If a man says ‘yes’ he means maybe.
If he says ‘maybe’ he means no.
If he says ‘no’–he is no gentleman.
If a woman says ‘no’ she means maybe.
If she says ‘maybe’ she means yes.
If she says ‘yes’–she is no lady.
This was a favorite joke of Paul Dirac (1902-1984), a brilliant physicist so shy that his Cambridge colleagues coined a unit, the dirac, to stand for the smallest measurable quantum of speech. Dirac was what I call an Aleph male–distracted from Alpha ambitions by his private obsessions.
I met Dirac and his wonderful wife Moncie the summer before his 80th birthday. There is a famous summer school for physics in the little hilltown of Sicily known as Erice. I was a young physics wife, quite visibly pregnant. (Just one year before, my bottom was pinched black-and-blue by Sicilian men, but my little round belly got me treated me like a queen.)

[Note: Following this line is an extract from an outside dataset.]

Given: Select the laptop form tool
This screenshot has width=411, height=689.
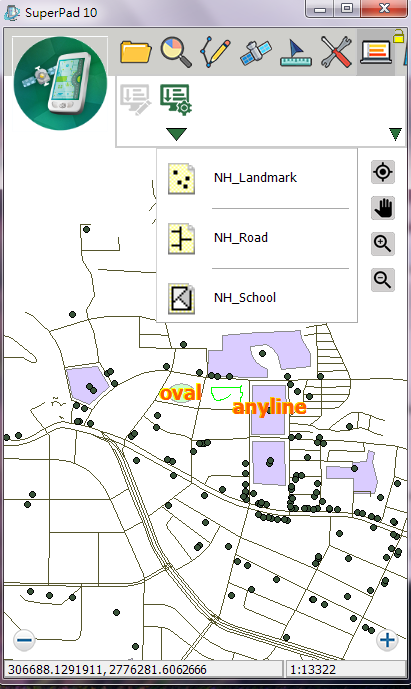Looking at the screenshot, I should 376,53.
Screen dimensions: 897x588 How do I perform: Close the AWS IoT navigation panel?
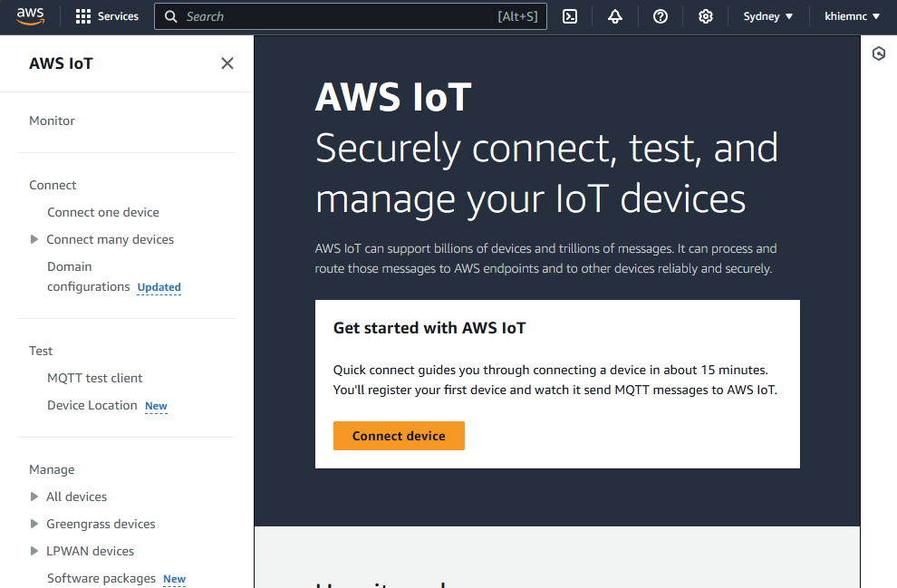pyautogui.click(x=227, y=63)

I have a nerdy fondness for learning languages, so I served as an amateur guide to physicists who didn’t speak any Italian. I was delighted to be the chosen companion of a Nobel laureate for an hour or two, even if our mutual goal was to buy him some shoes. Professor Dirac was courteous but shy–and when he smiled, he had a wonderfully naughty twinkle in his eye.
I thought Moncie was a very lucky woman.